[Opening Data records section]

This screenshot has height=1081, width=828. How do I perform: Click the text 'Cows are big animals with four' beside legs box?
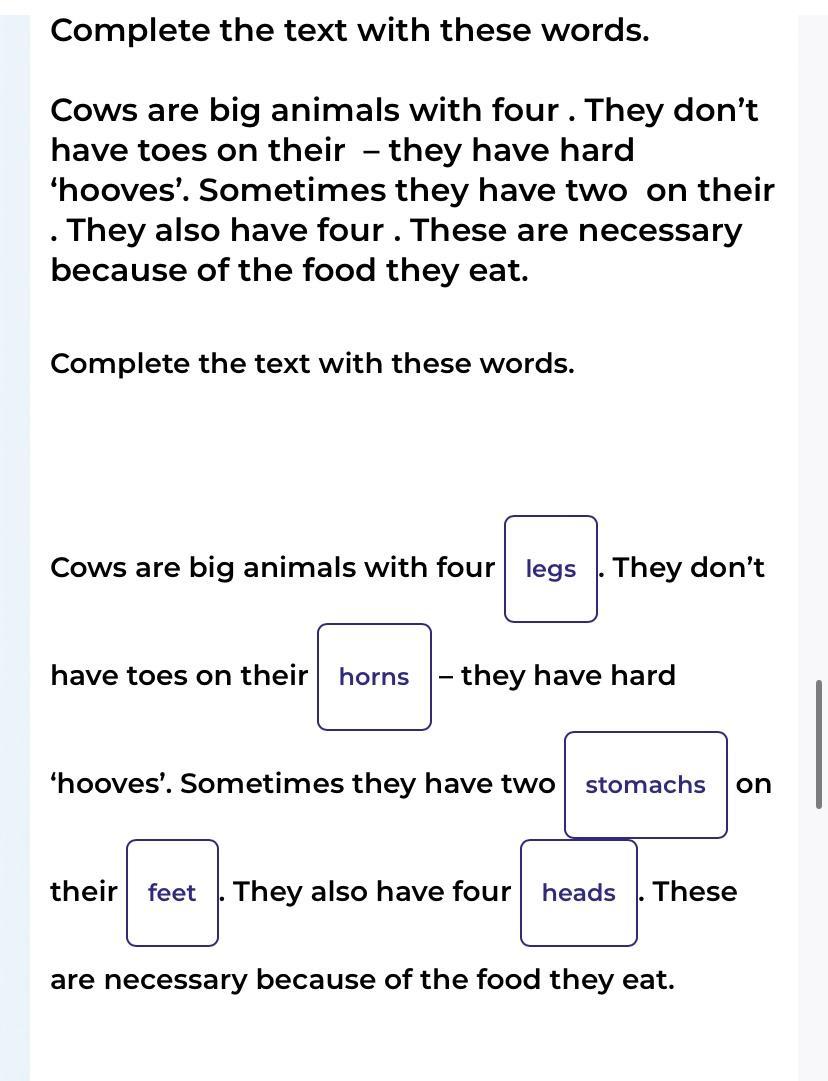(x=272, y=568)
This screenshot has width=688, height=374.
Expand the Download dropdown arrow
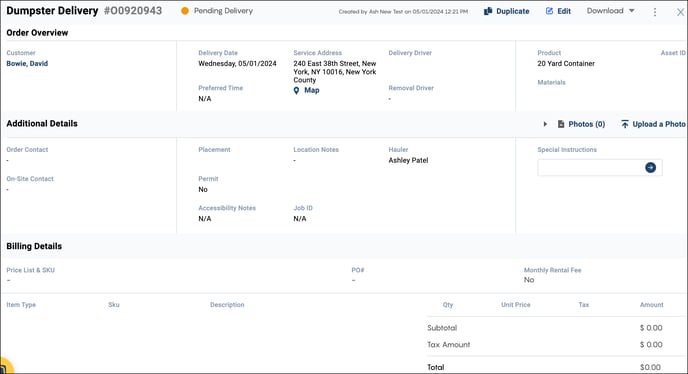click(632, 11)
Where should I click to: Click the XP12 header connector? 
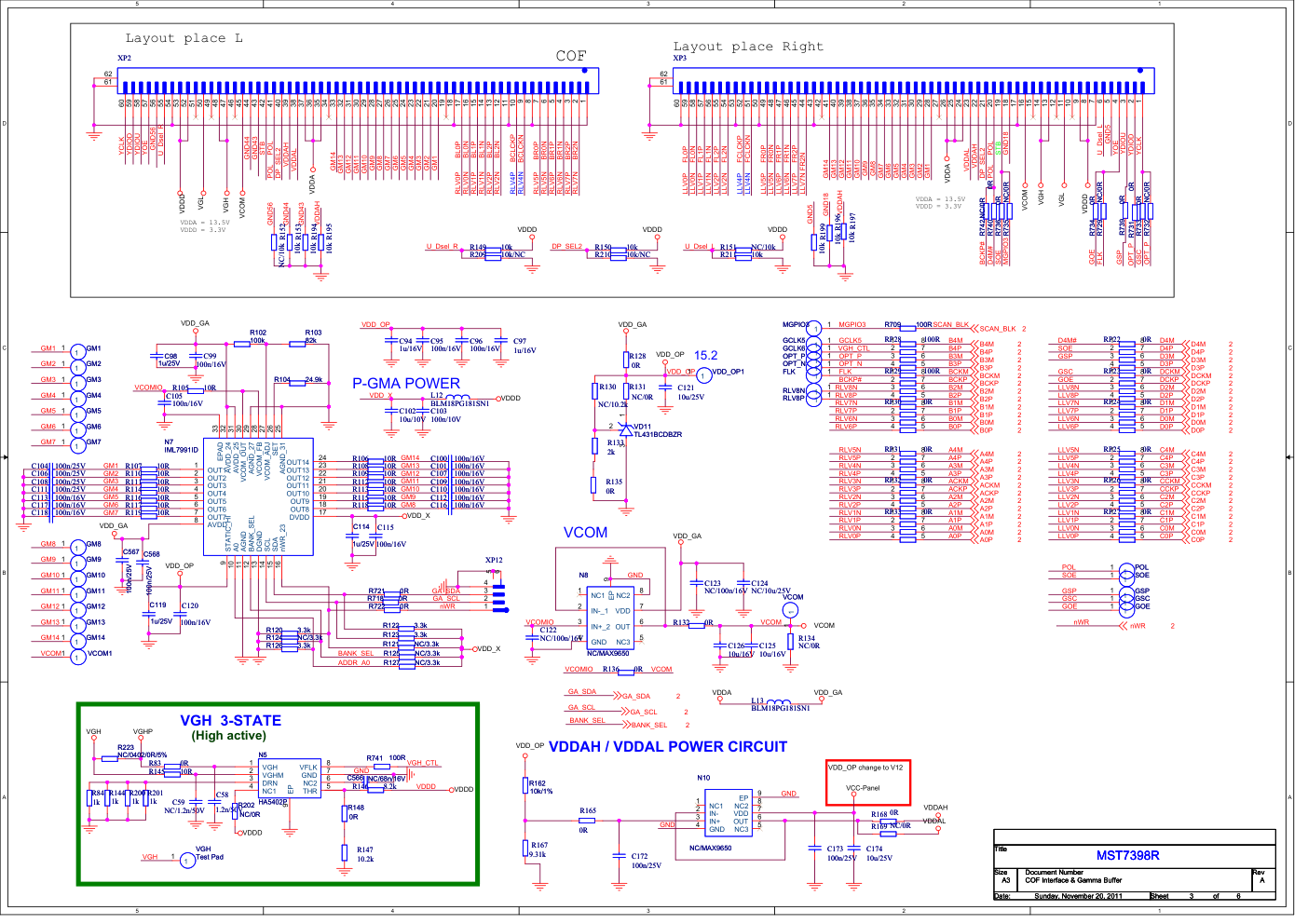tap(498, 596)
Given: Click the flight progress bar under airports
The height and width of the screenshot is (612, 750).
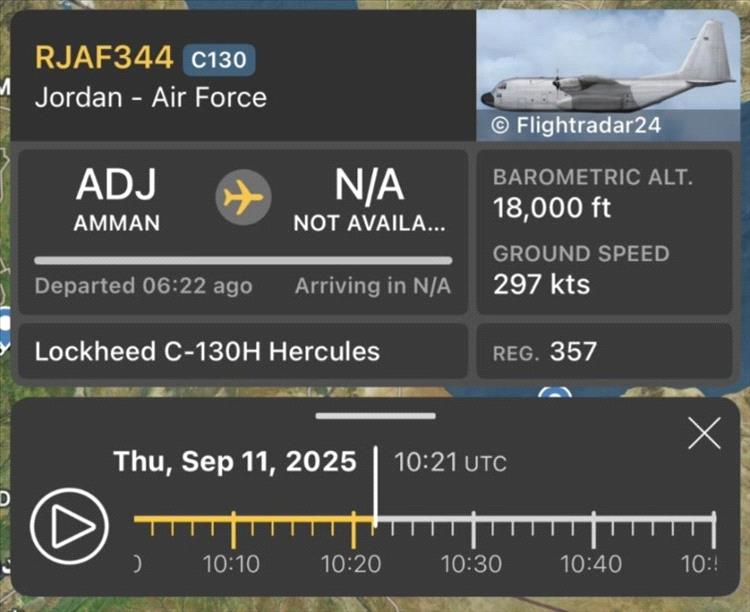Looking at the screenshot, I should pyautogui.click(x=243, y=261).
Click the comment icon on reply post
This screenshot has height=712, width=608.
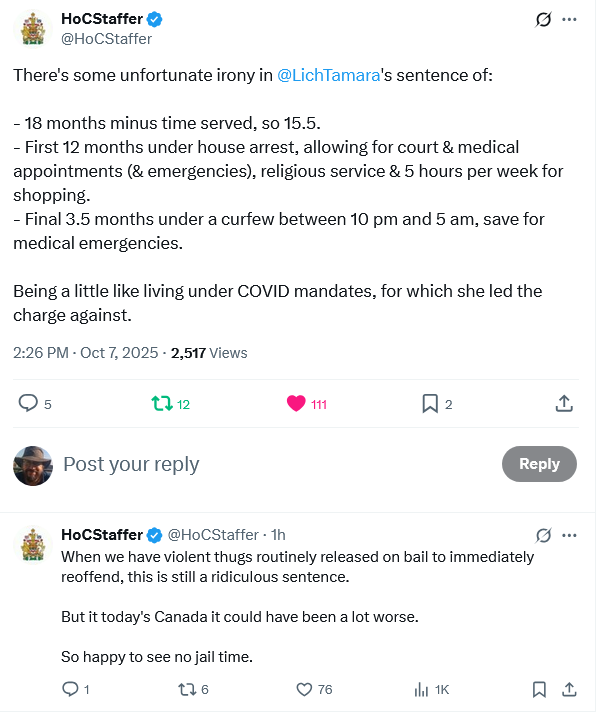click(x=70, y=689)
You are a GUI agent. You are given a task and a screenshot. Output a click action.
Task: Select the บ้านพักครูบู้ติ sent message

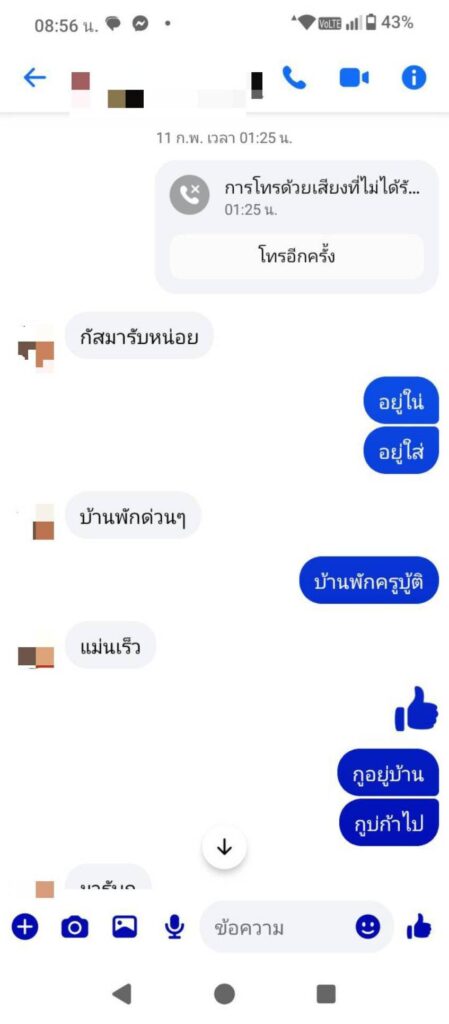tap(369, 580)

[Closing Data records section]
[Opening Data records section]

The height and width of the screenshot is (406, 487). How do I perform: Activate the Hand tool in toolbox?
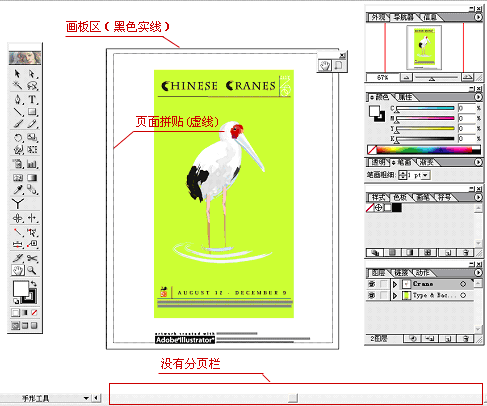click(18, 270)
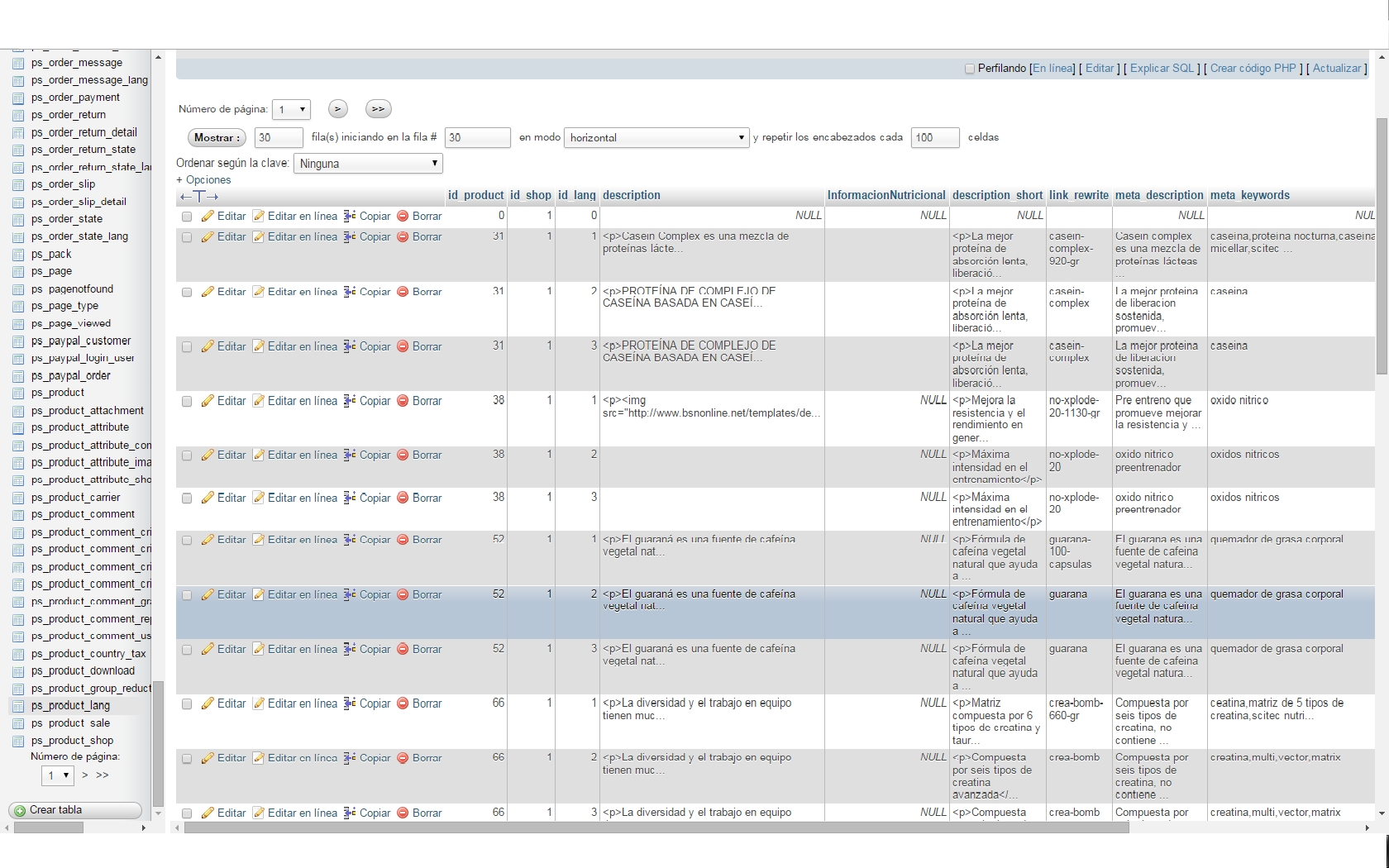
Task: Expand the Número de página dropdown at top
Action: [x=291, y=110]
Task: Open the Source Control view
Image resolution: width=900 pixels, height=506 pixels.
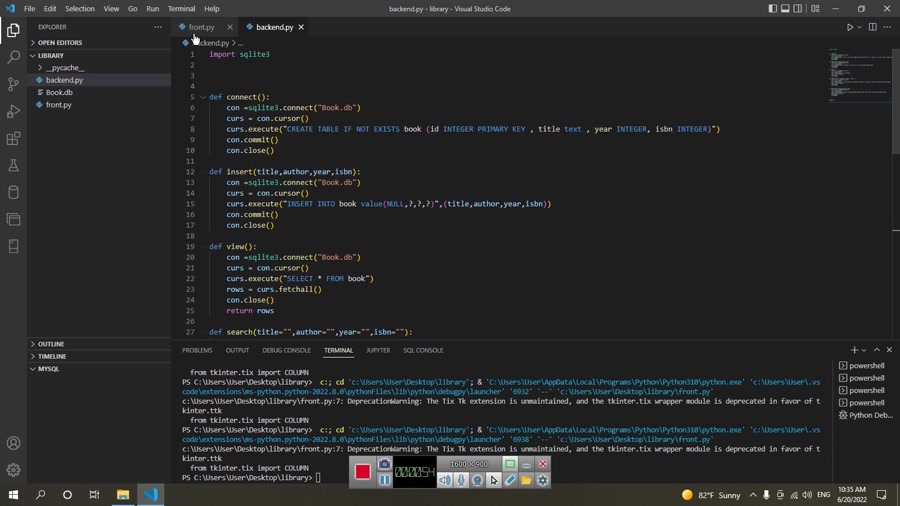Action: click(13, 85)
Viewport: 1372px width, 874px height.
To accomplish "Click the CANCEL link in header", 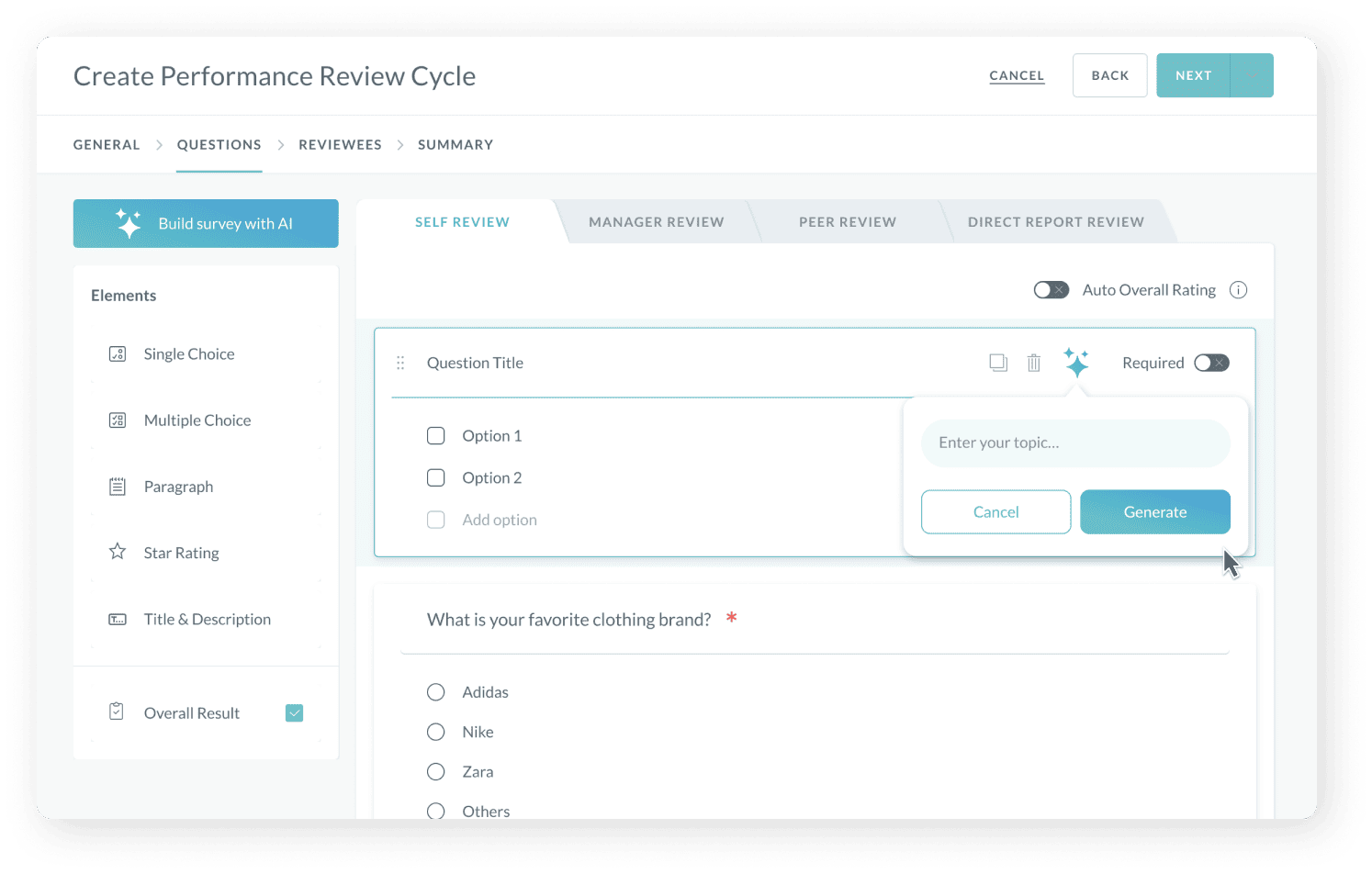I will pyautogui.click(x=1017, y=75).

[Closing Data records section]

# What to produce
What is wanted is an exact copy of the lines above from the one containing "Expand the Download dropdown arrow" through the one containing "Click the comment icon on reply post", with no pictures in it.

# Result for this exercise
Expand the Download dropdown arrow
click(632, 11)
Where should I click to: Click the XP12 header connector? 
tap(498, 596)
Given: Click the flight progress bar under airports
The height and width of the screenshot is (612, 750).
Looking at the screenshot, I should pyautogui.click(x=243, y=261).
Click the comment icon on reply post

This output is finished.